Parlamentspräsident Kurtulmuş kündigt an: Angehörige von Märtyrern und Veteranen werden in der Ausschusssitzung angehört
Die in der Großen Nationalversammlung der Türkei (TBMM) eingerichtete Kommission für nationale Solidarität, Brüderlichkeit und Demokratie trat unter dem Vorsitz von Parlamentspräsident Numan Kurtulmuş zum dritten Mal zusammen. Nach der etwa siebenstündigen Sitzung erklärte Kurtulmuş, dass in der nächsten Sitzung der Kommission Angehörige von Märtyrern und Veteranen angehört werden sollen.

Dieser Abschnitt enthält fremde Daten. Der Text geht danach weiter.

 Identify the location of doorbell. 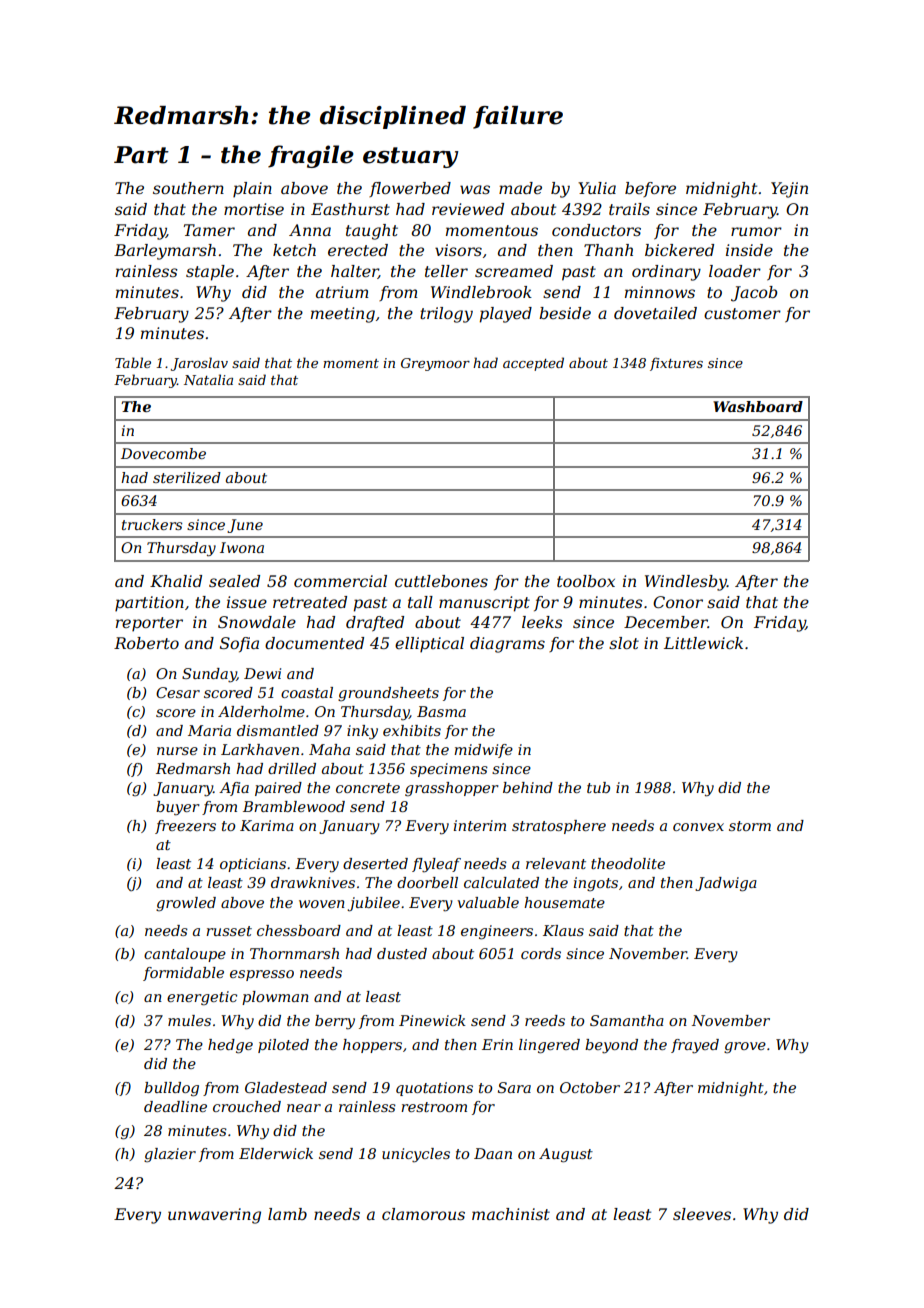
(427, 882).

Kurtulmuş sagte bezüglich der Kommission: „Die Verfolgung der Schritte, die im Zuge der Waffenabgabe der Terrororganisation im Namen der Nation unternommen werden, die Umsetzung notwendiger Regelungen und in diesem Rahmen die Erörterung von Schritten zur Demokratisierung in dieser historischen Wendephase der Türkei sind zweifellos die wichtigsten Aufgaben unserer Kommission.“
Die „Kommission für nationale Solidarität, Brüderlichkeit und Demokratie“, die im Rahmen des neuen Lösungsprozesses – eingeleitet durch den Aufruf des MHP-Vorsitzenden Devlet Bahçeli an den PKK-Anführer Abdullah Öcalan und fortgesetzt mit der Waffenabgabe der PKK – im Parlament eingerichtet wurde, hielt ihre dritte Sitzung ab.
Parlamentspräsident Numan Kurtulmuş erklärte, dass auf der Tagesordnung der heutigen Sitzung vor allem die Anhörung der Vorschläge der Mitglieder zur Arbeit der Kommission stehe.
Die dritte Sitzung der Kommission endete nach sieben Stunden. Es wurde beschlossen, die nächste Sitzung am 19. und 20. August abzuhalten. In diesen Sitzungen werden Angehörige von Märtyrern und Veteranen angehört.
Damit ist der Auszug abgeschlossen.